Describing the situation as “uneasy”, he advised all the Olympic aspirants to take care of their mental health. “Apart from physical health, it is important that players take care of their mental health. I request everyone to follow the guidelines [of their respective countries] during the time,” he said.

The Englishman attributed his rise to his coach Gavin Evans, with whom he began working towards the end of 2019. “I have known him [Evans] for a long time. We’ve played together. It takes time for everything to come together. I trusted the process and the results came. In fact, I am surprised at my own growth. Actually two great performances [reaching the semifinals of Hungary Open in February and the Qatar Open final in March] have boosted my confidence,” said Pitchford, who is world-ranked 22 and he is expected to be in the top 15 when ITTF releases the ranking list on April 15.
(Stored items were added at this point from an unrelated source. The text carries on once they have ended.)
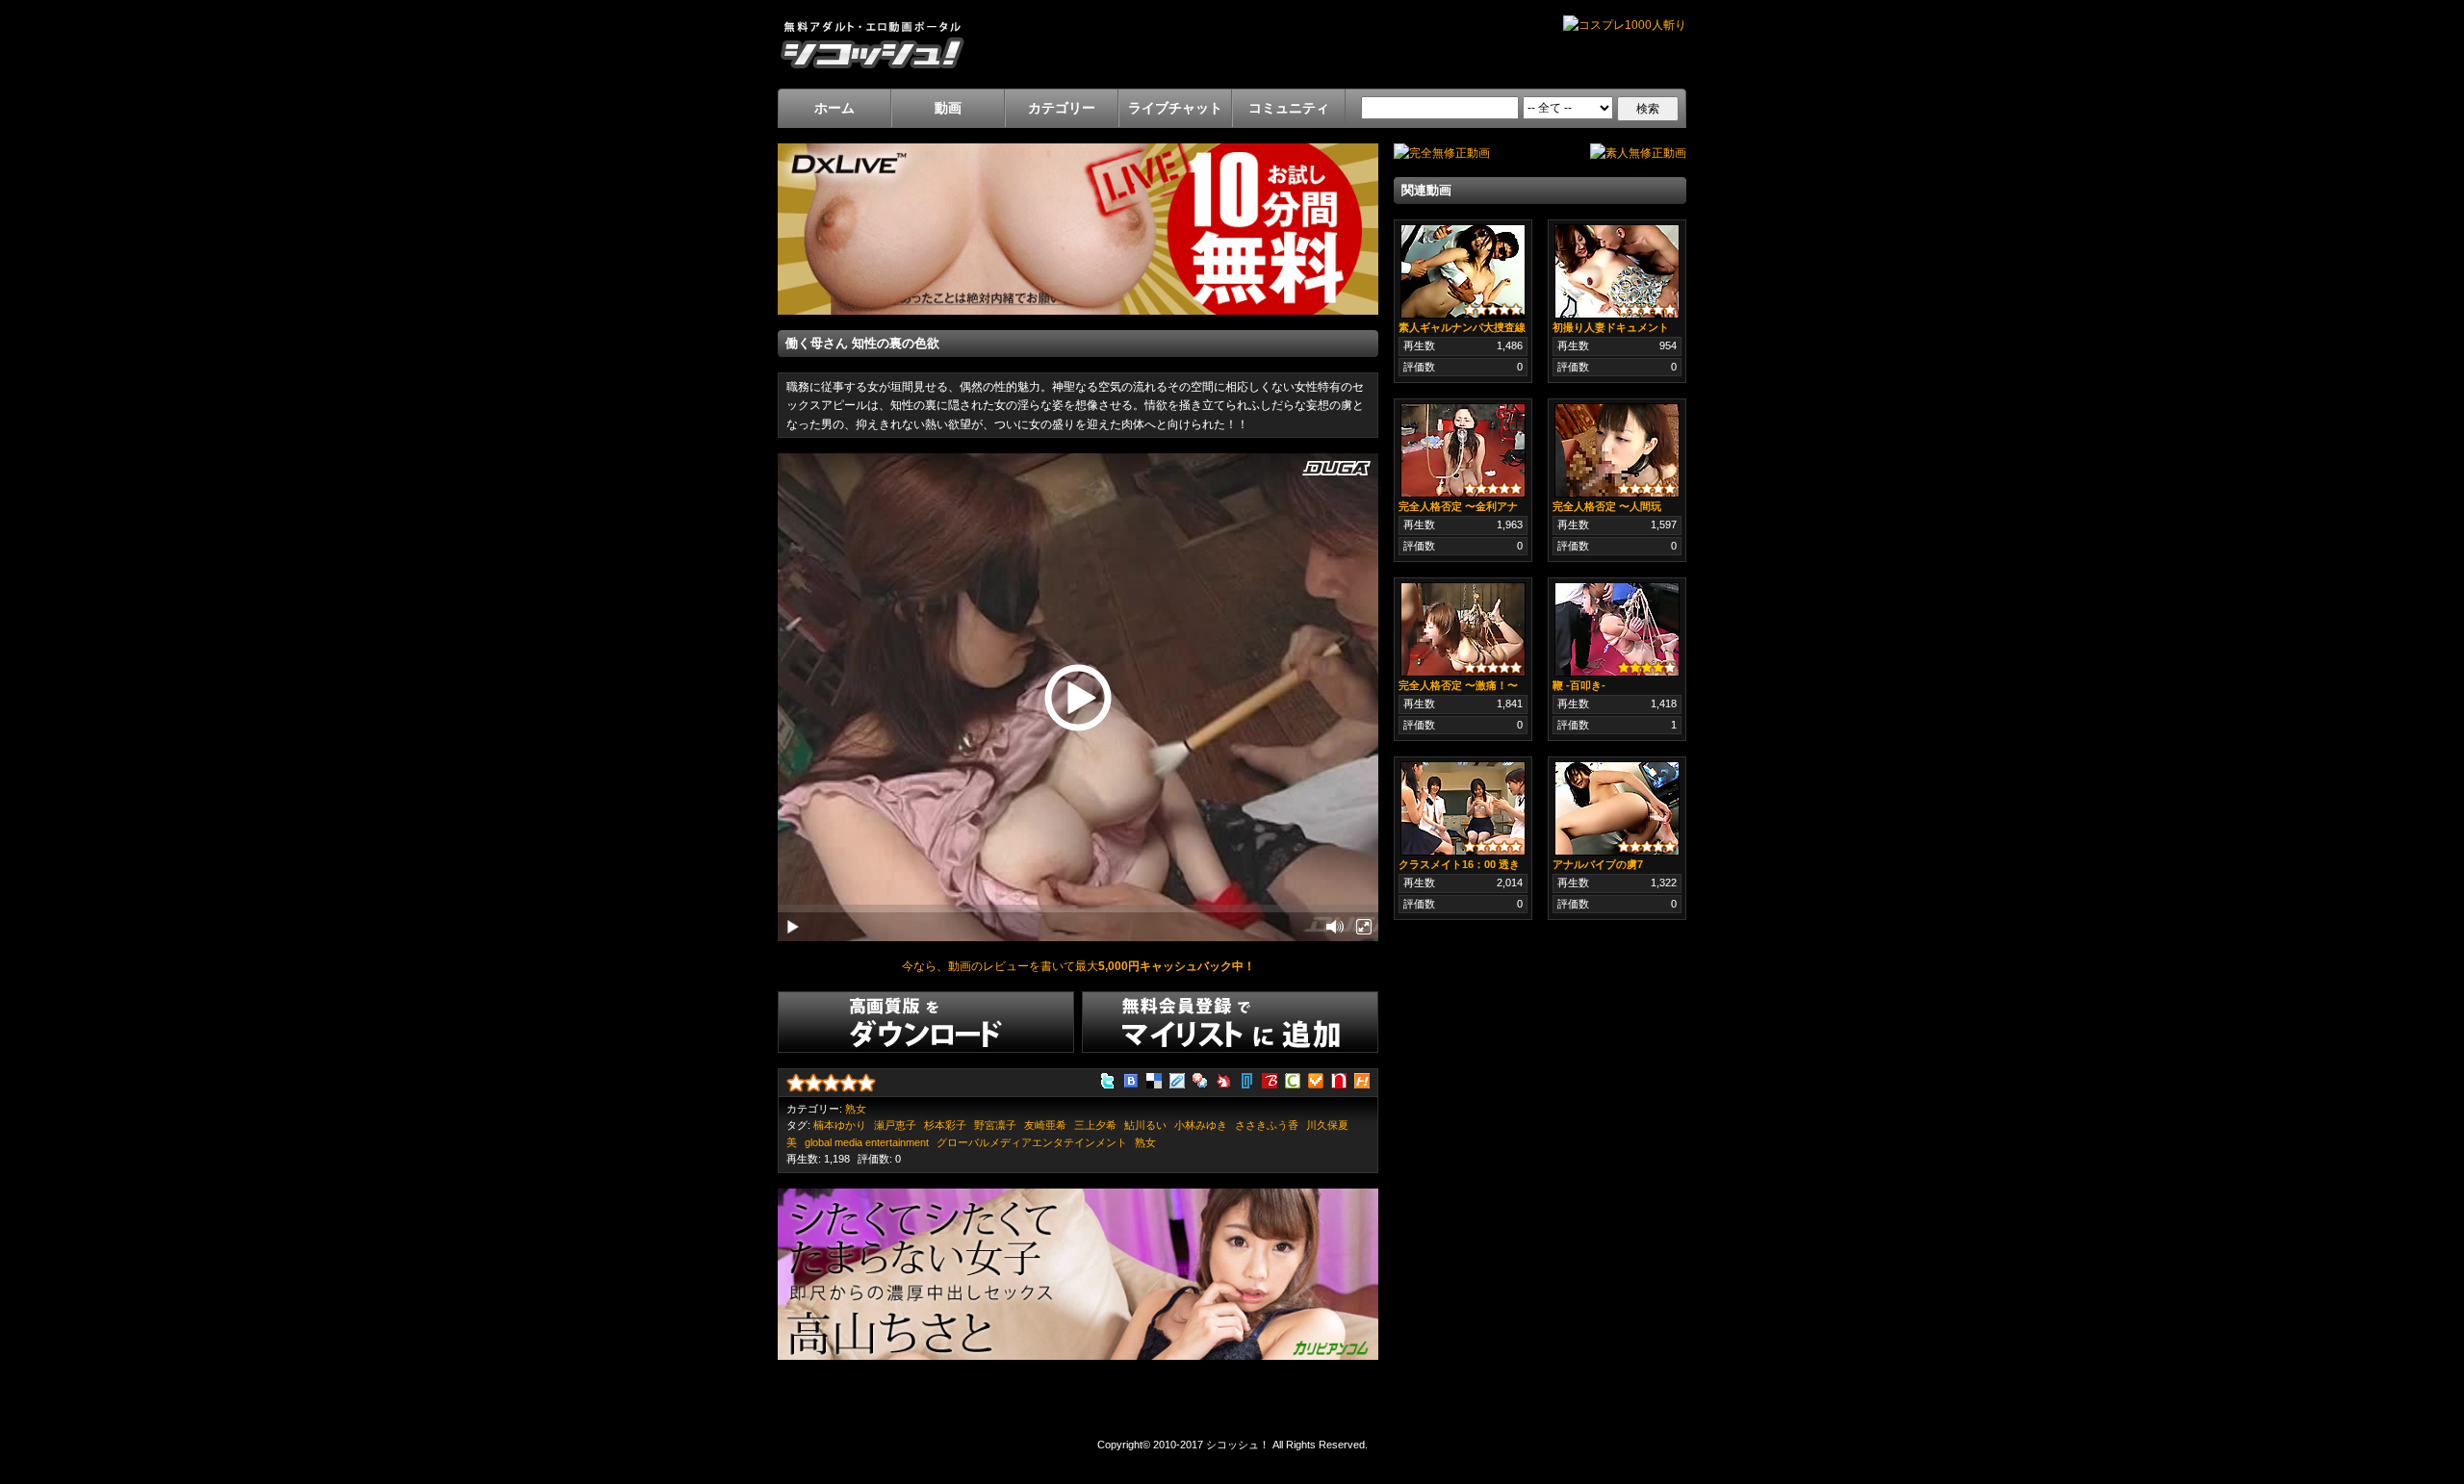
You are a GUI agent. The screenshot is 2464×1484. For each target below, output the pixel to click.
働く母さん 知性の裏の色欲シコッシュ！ (872, 44)
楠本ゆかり (839, 1125)
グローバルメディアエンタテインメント (1032, 1142)
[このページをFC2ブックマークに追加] (1223, 1079)
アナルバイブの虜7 (1598, 864)
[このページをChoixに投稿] (1315, 1079)
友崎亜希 (1045, 1125)
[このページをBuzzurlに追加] (1269, 1079)
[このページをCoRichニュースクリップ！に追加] (1292, 1079)
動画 (948, 107)
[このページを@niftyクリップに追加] (1246, 1079)
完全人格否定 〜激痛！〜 (1458, 685)
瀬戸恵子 (895, 1125)
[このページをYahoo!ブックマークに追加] (1200, 1079)
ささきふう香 (1266, 1125)
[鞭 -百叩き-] (1617, 628)
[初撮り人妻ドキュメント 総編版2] (1617, 270)
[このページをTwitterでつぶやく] (1108, 1079)
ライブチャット (1175, 107)
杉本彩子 (945, 1125)
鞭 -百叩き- (1579, 685)
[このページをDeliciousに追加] (1154, 1079)
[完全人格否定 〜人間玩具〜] (1617, 449)
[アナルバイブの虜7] (1617, 807)
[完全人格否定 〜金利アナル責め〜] (1463, 449)
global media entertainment (867, 1142)
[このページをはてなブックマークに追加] (1131, 1079)
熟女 (855, 1108)
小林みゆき (1200, 1125)
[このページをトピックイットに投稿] (1362, 1079)
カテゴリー (1061, 107)
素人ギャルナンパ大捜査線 (1462, 327)
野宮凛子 (995, 1125)
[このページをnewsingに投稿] (1339, 1079)
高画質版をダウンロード (926, 1022)
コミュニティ (1288, 107)
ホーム (834, 107)
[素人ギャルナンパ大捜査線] (1463, 270)
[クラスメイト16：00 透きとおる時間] (1463, 807)
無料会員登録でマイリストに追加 (1230, 1022)
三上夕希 (1095, 1125)
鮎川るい (1145, 1125)
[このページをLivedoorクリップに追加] (1177, 1079)
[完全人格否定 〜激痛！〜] (1463, 628)
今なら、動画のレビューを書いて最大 (1078, 965)
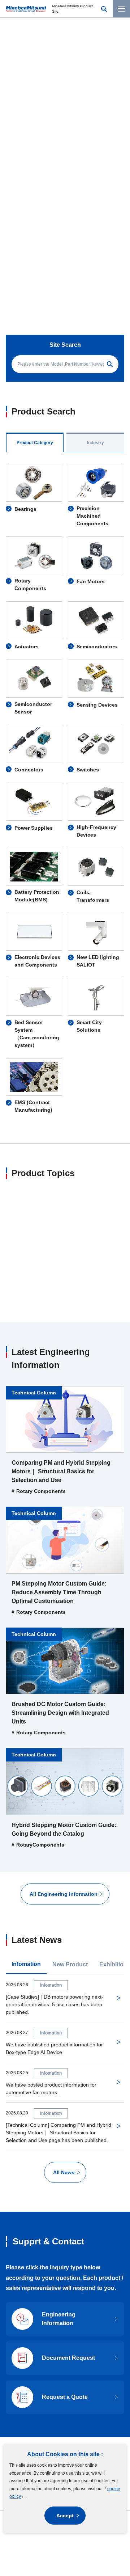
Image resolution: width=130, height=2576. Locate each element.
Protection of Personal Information (47, 2370)
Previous (12, 146)
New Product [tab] (70, 1851)
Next (117, 146)
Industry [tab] (95, 283)
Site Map (48, 2355)
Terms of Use (78, 2355)
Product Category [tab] (35, 283)
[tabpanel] (65, 630)
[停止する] (94, 146)
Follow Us (57, 2337)
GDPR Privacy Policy (65, 2384)
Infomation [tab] (26, 1851)
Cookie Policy (102, 2370)
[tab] (36, 145)
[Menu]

Pitchford’s career-best ranking was 12 in August last year, but he felt this was the best phase of his career. “I feel like I am a more rounded player now and have improved on my weakness,” he said.

Sharath Kamal, who has played a lot with Pitchford since 2009, traced his career. “He was dubbed a child prodigy. It took him a while to find his balance. His forehand, which was weak earlier, has become fantastic. His backhand is superb. He beat Ma Long in the first round of the 2018 Bulgarian Open. Since then, he has been quite consistent,” said the Indian.


Pitchford has fond memories of the first two editions of the Ultimate Table Tennis League in India. “It brought out the best in me,” said the Commonwealth Games medallist, who has verbally informed the UTT organisers of his keenness to participate in the forthcoming edition.

Pitchford said there is a lot of depth in the Indian men’s team now. “Earlier Sharath used to be the torchbearer of the team. Now there are 6-7 players challenging him,” he said.

Pitchford is looking forward to a medal in the Tokyo Olympics. “I hope to qualify based on my rankings. At the moment, it is difficult to say anything. There is a lot of pressure in the Olympics. Winning a medal at the Olympics is a dream for me. I believe I have a chance,” he said.